Adapun Terminal Kijing dibangun sebagai pelabuhan internasional utama di Kalimantan Barat untuk memperkuat kegiatan ekspor-impor, meningkatkan daya saing ekonomi wilayah, serta menekan biaya logistik di Pulau Kalimantan.
Namun demikian, Sofyano menilai ketiga pelabuhan tersebut hingga kini belum mampu beroperasi secara optimal sesuai target awal pembangunan.
“Masalah utamanya bukan karena kualitas pelabuhannya, tetapi karena pemerintah selama ini membangun pelabuhan tanpa memastikan seluruh ekosistem pendukungnya siap secara bersamaan,” katanya.
Ia menilai masih terdapat sejumlah persoalan mendasar yang belum terselesaikan, mulai dari keterbatasan akses jalan dan rel kereta api, belum berkembangnya kawasan industri di sekitar pelabuhan, rendahnya volume muatan, lemahnya integrasi dengan sistem logistik nasional, hingga belum adanya kebijakan yang mampu mendorong pelaku usaha memanfaatkan pelabuhan-pelabuhan baru tersebut.
Menurut Sofyano, kondisi tersebut tidak tepat apabila seluruh beban keberhasilan pelabuhan hanya dibebankan kepada PT Pelabuhan Indonesia (Persero) atau Pelindo maupun PT Pengembang Pelabuhan Indonesia (PPI).

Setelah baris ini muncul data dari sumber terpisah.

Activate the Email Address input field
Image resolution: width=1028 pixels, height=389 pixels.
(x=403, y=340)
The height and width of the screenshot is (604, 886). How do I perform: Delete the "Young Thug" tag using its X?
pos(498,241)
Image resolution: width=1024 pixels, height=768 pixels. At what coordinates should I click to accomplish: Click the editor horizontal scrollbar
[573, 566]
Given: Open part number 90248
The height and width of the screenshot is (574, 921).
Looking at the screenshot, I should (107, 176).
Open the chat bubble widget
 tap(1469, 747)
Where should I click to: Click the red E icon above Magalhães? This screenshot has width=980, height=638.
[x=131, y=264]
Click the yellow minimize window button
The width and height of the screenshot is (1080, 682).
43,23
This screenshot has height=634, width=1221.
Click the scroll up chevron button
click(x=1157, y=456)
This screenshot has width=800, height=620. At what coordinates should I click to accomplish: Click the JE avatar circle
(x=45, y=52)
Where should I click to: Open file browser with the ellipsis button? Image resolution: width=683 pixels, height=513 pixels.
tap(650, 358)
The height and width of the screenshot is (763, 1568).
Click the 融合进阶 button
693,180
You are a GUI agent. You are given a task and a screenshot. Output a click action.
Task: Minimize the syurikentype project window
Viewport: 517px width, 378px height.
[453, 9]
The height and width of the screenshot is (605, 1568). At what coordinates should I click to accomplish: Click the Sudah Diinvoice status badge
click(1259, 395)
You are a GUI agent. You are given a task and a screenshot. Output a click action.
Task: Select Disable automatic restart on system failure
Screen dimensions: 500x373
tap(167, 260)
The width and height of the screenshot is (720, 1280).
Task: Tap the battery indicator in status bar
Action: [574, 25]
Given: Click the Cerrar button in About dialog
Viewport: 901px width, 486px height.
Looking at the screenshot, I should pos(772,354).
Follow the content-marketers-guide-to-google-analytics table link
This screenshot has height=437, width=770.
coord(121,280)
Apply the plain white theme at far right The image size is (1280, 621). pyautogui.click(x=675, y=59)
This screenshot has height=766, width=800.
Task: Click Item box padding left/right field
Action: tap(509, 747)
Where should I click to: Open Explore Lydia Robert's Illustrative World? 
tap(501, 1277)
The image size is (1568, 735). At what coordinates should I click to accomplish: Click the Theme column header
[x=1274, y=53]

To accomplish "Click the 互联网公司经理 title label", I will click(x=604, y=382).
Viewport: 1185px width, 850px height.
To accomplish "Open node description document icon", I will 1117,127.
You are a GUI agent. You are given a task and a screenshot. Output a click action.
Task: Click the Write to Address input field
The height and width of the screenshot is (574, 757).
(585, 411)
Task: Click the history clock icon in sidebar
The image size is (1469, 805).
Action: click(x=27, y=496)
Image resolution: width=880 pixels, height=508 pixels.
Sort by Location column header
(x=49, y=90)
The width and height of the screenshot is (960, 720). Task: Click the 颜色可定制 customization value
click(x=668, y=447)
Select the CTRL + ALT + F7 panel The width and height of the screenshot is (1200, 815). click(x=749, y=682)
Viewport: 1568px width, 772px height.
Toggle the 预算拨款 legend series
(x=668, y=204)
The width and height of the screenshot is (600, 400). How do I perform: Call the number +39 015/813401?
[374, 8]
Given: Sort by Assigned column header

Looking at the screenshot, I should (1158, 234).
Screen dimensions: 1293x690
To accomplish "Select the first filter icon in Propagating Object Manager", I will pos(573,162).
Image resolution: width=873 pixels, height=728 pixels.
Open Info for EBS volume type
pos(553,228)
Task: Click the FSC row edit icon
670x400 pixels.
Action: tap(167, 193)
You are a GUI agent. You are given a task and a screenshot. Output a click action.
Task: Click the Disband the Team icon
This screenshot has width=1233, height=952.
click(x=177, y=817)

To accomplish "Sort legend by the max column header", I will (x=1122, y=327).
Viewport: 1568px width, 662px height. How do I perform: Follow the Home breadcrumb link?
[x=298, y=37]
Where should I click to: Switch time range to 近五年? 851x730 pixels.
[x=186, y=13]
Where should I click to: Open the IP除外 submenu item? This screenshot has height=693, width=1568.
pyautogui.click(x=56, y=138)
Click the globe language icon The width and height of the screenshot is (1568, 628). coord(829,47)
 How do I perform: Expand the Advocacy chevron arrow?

“Pelindo maupun PPI hanyalah operator dan pengelola. Mereka tidak memiliki kewenangan membangun jalan nasional, menetapkan kawasan industri, memberikan insentif fiskal, ataupun mengintegrasikan kebijakan lintas kementerian. Karena itu, persoalan ini merupakan tanggung jawab pemerintah secara keseluruhan, bukan hanya BUMN pengelola pelabuhan,” tegasnya.